• **What is asked**
Copy the material word for word, starting at the line that contains "Where should I click to: Select hexadecimal" and ending after the line that contains "[x=22, y=86]".

-- begin Excerpted records --

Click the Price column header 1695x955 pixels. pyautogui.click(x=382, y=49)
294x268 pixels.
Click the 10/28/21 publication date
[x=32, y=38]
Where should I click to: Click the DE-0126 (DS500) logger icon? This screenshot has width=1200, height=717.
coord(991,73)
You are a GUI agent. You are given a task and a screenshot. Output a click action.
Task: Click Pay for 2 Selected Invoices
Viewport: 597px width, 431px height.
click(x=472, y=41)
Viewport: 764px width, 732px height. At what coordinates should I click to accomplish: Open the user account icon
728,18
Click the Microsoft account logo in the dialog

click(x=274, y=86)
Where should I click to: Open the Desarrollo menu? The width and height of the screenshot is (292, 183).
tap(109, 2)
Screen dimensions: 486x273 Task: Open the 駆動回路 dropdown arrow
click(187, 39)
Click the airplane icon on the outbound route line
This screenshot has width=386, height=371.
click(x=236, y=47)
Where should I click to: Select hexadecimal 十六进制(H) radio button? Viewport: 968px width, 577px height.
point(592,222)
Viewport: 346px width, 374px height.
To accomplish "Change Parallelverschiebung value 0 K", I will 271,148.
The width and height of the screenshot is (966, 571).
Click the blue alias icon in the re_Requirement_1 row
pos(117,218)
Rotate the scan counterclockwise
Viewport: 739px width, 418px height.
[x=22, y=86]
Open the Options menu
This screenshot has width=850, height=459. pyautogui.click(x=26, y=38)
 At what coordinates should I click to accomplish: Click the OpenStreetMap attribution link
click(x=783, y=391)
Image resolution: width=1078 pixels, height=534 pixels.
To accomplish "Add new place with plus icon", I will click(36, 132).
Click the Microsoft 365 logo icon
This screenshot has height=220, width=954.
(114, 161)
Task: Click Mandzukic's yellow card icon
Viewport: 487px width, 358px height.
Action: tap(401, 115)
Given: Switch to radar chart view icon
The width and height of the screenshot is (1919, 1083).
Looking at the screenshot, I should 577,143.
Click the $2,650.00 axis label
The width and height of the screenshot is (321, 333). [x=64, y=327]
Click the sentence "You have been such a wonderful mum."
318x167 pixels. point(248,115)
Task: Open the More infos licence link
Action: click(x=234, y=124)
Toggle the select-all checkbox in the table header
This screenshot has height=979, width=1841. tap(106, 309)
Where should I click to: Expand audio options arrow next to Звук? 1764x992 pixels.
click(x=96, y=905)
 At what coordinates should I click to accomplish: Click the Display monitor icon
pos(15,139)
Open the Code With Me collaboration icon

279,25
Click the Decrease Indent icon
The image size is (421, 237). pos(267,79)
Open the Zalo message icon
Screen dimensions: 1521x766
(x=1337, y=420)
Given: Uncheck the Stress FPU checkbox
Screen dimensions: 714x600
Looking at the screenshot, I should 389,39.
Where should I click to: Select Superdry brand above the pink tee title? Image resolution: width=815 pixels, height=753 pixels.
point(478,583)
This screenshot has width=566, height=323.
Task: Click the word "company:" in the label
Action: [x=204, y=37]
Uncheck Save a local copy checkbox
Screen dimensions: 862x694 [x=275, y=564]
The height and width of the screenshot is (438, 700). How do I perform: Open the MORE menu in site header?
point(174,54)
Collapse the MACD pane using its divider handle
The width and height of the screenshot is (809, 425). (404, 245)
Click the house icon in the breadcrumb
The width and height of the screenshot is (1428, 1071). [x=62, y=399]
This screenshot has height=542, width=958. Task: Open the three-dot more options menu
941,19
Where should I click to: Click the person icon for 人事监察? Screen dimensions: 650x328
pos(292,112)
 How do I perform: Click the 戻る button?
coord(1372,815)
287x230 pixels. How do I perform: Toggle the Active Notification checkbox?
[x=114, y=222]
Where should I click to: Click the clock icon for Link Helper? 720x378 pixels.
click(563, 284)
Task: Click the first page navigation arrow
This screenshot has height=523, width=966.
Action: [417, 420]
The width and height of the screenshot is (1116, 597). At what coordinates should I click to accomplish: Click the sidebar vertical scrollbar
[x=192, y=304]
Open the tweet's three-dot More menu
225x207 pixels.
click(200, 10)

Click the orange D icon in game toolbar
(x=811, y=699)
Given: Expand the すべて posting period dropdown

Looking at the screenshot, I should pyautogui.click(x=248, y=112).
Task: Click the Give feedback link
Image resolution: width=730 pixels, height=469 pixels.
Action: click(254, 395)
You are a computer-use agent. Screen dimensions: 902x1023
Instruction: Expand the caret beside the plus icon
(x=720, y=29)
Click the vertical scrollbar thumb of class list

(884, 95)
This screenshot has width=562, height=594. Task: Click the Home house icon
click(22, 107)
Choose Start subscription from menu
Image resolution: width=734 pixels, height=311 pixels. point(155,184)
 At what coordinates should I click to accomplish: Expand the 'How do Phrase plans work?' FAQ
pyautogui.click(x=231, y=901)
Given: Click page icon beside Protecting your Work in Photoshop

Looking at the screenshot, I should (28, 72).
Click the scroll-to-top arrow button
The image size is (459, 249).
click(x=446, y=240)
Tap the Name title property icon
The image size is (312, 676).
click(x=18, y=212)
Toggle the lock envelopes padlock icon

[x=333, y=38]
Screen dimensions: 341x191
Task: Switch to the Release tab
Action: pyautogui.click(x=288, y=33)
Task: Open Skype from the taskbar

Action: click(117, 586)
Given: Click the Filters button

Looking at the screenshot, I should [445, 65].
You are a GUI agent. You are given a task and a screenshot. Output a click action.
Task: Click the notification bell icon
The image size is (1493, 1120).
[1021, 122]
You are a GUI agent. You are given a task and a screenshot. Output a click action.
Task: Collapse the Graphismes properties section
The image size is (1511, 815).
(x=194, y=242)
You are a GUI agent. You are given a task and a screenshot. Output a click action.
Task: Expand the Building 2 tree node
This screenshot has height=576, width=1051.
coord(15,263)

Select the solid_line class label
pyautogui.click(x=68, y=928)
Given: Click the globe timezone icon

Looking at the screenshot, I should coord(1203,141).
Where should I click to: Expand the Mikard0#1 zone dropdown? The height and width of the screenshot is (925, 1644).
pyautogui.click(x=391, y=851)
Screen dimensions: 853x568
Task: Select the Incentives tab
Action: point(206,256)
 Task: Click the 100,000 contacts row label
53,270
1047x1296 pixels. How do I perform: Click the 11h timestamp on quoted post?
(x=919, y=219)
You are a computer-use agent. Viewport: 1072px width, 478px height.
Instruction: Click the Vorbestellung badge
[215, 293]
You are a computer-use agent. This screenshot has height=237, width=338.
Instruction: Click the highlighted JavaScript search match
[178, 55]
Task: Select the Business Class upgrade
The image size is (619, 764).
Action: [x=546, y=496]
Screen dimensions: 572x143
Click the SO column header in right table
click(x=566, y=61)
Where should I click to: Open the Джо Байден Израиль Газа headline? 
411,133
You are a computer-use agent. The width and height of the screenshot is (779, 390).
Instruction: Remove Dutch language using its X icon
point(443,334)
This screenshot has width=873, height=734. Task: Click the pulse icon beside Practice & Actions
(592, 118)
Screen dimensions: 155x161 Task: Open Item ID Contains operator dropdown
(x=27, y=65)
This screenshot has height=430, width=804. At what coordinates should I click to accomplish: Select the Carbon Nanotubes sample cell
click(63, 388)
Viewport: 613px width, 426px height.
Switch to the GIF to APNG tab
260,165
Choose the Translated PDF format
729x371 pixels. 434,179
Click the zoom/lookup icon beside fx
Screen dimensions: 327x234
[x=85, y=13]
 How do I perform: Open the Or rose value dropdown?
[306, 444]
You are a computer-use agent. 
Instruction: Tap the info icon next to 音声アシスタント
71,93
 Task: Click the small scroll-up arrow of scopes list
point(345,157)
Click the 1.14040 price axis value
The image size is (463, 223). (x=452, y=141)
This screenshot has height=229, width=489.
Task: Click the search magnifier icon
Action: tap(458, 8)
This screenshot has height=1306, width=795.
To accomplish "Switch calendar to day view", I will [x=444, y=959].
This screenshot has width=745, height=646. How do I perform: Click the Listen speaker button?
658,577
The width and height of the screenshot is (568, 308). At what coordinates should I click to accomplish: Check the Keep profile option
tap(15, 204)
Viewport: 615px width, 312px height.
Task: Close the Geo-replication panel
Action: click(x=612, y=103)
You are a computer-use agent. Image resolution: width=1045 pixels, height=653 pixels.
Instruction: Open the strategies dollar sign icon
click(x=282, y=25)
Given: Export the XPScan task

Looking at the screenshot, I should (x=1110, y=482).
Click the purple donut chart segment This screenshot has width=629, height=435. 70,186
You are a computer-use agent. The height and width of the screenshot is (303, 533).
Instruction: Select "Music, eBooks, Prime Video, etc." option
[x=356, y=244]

-- end Excerpted records --

• **Solution for this exercise**
Where should I click to: Select hexadecimal 十六进制(H) radio button? Viewport: 968px width, 577px height.
point(592,222)
Viewport: 346px width, 374px height.
To accomplish "Change Parallelverschiebung value 0 K", I will 271,148.
The width and height of the screenshot is (966, 571).
Click the blue alias icon in the re_Requirement_1 row
pos(117,218)
Rotate the scan counterclockwise
Viewport: 739px width, 418px height.
[x=22, y=86]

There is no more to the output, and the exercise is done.